Parallel Systems: Cache Coherence, Synchronization, Communication Flashcards
What is the Shared Memory Machine Model?
Also called Dance Hall Architecture
Each CPU has a cache and its own memory
What is a Symmetric Memory Processor Model?
Each CPU has its own cache, but memory is shared by all CPUs
What is the Distributed Shared Memory Model?
Each CPU has its own cache and local memory, but can access other CPU’s memory via the network
How long does it take the SMP model to access main memory and cache?
- 100+ cycles to get to main memory
- ~2 cycles to access cache
What happens on update to a shared cache entry?
- Cache becomes snoop-y (checks for updates)
- Can invalidate other pages on change OR update all
What is the memory consistency model?
- Guarantee order of execution
- Program order + arbitrary interleaving
- Sequential consistency
What is memory consistency?
What is the model presented to the programmer
What is cache coherence?
How is the system implementing the model in the presence of private caches?
Shared address space + cache coherence
What is NCC?
Non cache coherence
Shared address space
What are the operations associated with hardware cache coherence?
- Write invalidate: invalidates cache entry if present
- Write update: send updated value to update cache entries
What is the issue with scalability?
- More processors doesn’t necessarily increase performance
- Increased overhead
Can exploit parallelism though
What are synchronization primitives for shared memory programming?
- Locks (exclusive and shared)
- Barriers
What are atomic operations?
- Guarantees no interrupts in instruction
What are examples of atomic operations?
- Test-and-set
- Patch-and-increment
- Fetch_and_Φ (Φ can be anything)
Basically Read Modify Write
Are atomic operations sufficient to ensure synchronization?
- No. Need atomicity system-wide
- Don’t look at the cache, just go straight to memory
What are the issues with scalability with synchronization?
- Latency
- Waiting Time (application problem)
- Contention
What are the goals of spin locks?
- Exploit the cache
- Disruptive of actual workers
- Avoid contention
What are spin locks?
- Spin lock located in cache
- Waiting processes spin on cached copy of lock
What are the issues with spin locks?
- Contention on lock release
- Takes N^2 operations to invalidate and update
What are spin locks with delay?
- Delay after lock release
- Delays should be staggered
- Delay with exponential back off
- Don’t need cache coherence for this to work
What is ticket lock?
- Similar to a deli situation
- Lock has a ticket number that matches the process it is serving
- Other processes have to wait until their number is called
What are the issues with ticket lock?
- Contention can happen if reading from memory
- Invalidate based protocol will cause contention
What are array based queueing locks?
- Circular queue
- Each slot has two values: has_lock, must_wait
- Array size = N number of processors
- queue_last pointer = pointer to last position in queue
- Processes point to where they are placed in the queue
- Processes spin on their spot to get the lock
- On unlock, set self to must_wait and set neighbor to has_lock
What is false sharing?
- Cache block may have multiple variables
- Variable appears shared due to cache layout/how data is stored in the cache
What is gang scheduling?
OS schedules multiple threads of the same process concurrently
How do we handle spin locks over blocking threads?
- Critical section should be small
- Avoid context switching overheads by allowing waiting threads to spin rather than block
What is a linked list based queue-ing locks?
- L stores last_requestor in queue
- Lock will point to current process
- Next process in line will spin on the lock
What is the issue with linked list based queueing locks?
Need mutual exclusion in order to work

Data rows:
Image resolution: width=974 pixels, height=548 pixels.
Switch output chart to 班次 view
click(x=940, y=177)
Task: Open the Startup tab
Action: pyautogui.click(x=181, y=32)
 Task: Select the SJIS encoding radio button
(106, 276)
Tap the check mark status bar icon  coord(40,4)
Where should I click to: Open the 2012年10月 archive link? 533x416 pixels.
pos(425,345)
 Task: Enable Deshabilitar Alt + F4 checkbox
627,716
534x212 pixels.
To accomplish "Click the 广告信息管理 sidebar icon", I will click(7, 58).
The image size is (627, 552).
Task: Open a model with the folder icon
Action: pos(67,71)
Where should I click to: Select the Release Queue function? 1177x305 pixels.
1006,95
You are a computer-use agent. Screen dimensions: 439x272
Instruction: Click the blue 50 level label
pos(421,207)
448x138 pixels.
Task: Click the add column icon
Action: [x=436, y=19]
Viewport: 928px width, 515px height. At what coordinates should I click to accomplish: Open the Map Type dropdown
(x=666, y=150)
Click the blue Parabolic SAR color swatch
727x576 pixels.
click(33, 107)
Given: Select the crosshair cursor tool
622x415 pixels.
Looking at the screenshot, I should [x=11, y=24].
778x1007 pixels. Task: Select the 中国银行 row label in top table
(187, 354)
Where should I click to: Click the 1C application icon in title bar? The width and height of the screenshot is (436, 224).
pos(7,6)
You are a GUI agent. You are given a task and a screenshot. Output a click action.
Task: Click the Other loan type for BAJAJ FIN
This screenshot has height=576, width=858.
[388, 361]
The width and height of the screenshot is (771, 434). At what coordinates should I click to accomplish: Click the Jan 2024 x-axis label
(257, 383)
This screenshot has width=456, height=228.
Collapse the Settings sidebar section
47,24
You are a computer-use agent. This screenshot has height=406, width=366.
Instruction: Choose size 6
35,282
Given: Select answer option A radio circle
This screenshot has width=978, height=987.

Aim:
Reproduce verbatim the portion of the parallel systems flashcards running from "- Contention on" down to "with ticket lock?". The items were drawn from a separate source.

Exercise result:
- Contention on lock release
- Takes N^2 operations to invalidate and update
What are spin locks with delay?
- Delay after lock release
- Delays should be staggered
- Delay with exponential back off
- Don’t need cache coherence for this to work
What is ticket lock?
- Similar to a deli situation
- Lock has a ticket number that matches the process it is serving
- Other processes have to wait until their number is called
What are the issues with ticket lock?